** Data provided follows **

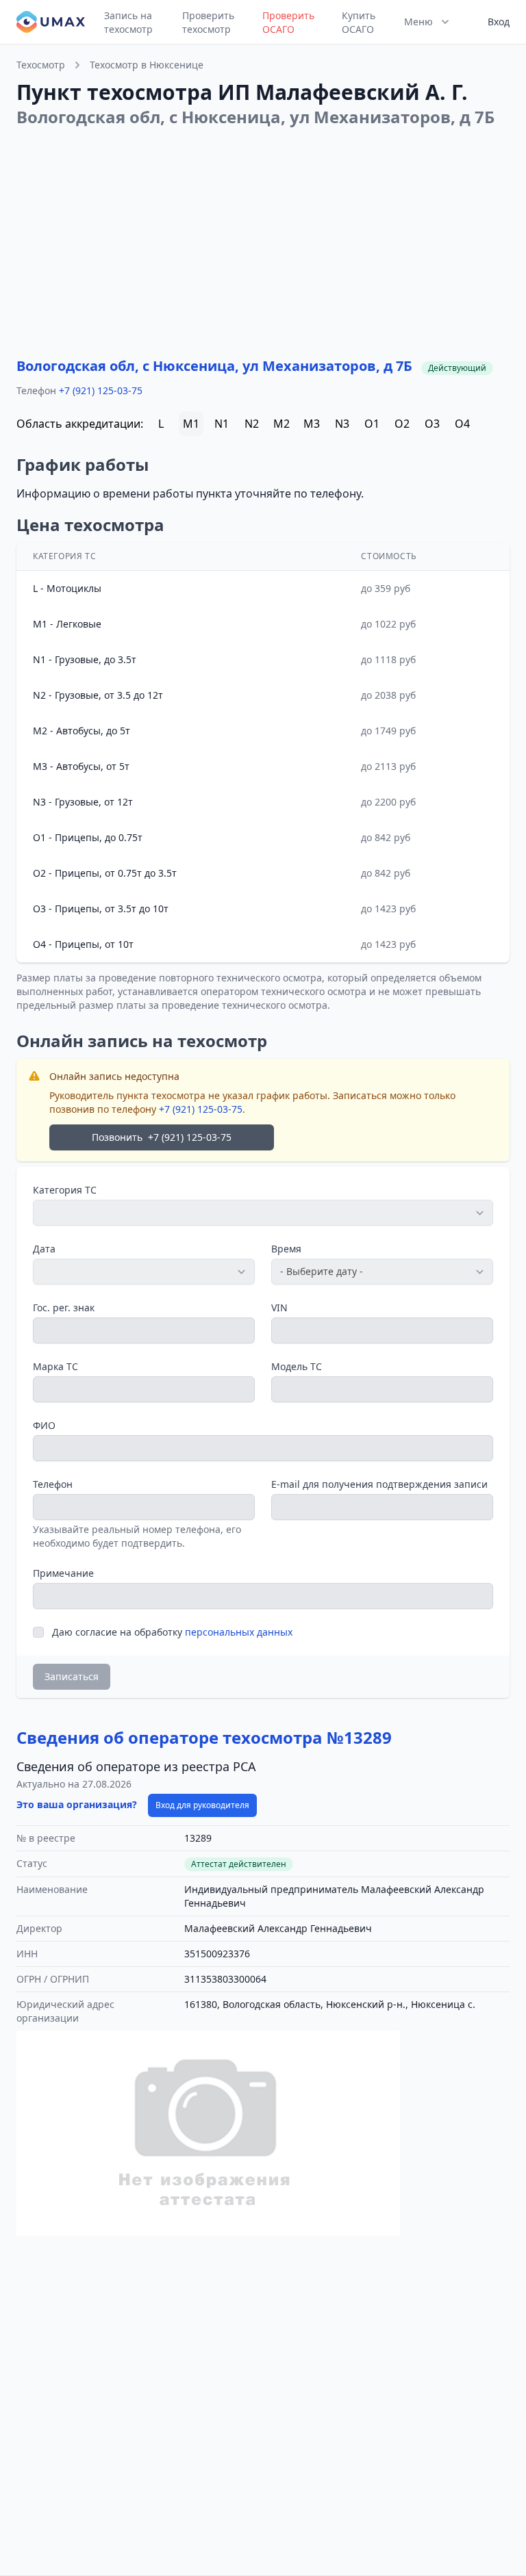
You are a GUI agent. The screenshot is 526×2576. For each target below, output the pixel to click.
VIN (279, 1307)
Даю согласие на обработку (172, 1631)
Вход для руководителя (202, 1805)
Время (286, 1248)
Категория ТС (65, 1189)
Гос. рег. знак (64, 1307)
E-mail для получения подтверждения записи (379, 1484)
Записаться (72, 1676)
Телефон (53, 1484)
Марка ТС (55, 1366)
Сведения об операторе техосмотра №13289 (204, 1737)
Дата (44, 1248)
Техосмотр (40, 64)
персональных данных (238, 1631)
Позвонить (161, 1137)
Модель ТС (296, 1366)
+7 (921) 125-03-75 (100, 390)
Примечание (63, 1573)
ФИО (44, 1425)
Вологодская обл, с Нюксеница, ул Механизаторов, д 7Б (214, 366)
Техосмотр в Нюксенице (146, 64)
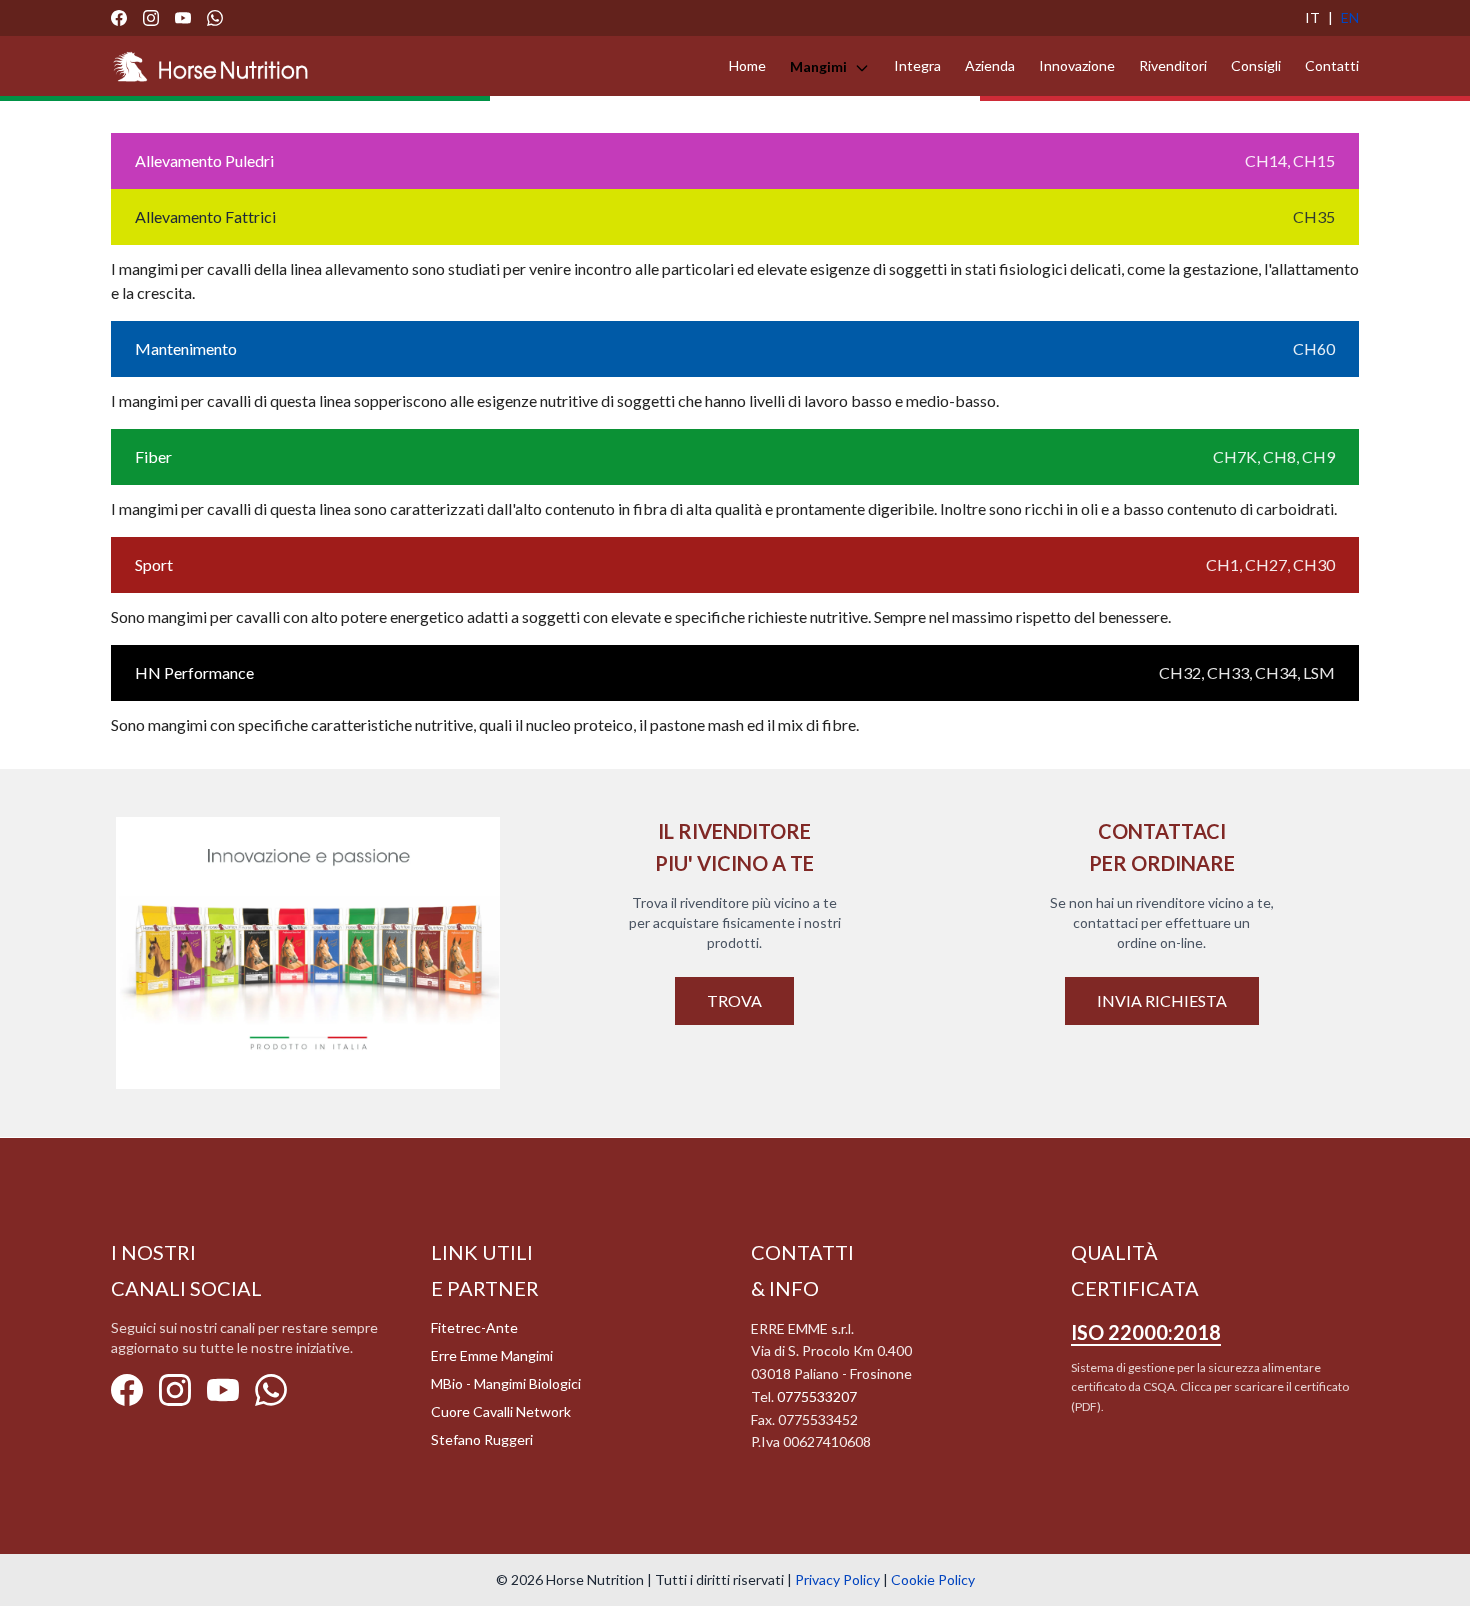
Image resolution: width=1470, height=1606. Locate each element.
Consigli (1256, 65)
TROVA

** End of Data provided **

Task to complete: Skip the pictures. Restate everything else in the records word for word.

Written solution:
You are a GUI agent. The screenshot is 526×2576. For each target below, output the pixel to click.
VIN (279, 1307)
Даю согласие на обработку (172, 1631)
Вход для руководителя (202, 1805)
Время (286, 1248)
Категория ТС (65, 1189)
Гос. рег. знак (64, 1307)
E-mail для получения подтверждения записи (379, 1484)
Записаться (72, 1676)
Телефон (53, 1484)
Марка ТС (55, 1366)
Сведения об операторе техосмотра №13289 (204, 1737)
Дата (44, 1248)
Техосмотр (40, 64)
персональных данных (238, 1631)
Позвонить (161, 1137)
Модель ТС (296, 1366)
+7 (921) 125-03-75 (100, 390)
Примечание (63, 1573)
ФИО (44, 1425)
Вологодская обл, с Нюксеница, ул Механизаторов, д 7Б (214, 366)
Техосмотр в Нюксенице (146, 64)
Image resolution: width=1470, height=1606. Locate each element.
Consigli (1256, 65)
TROVA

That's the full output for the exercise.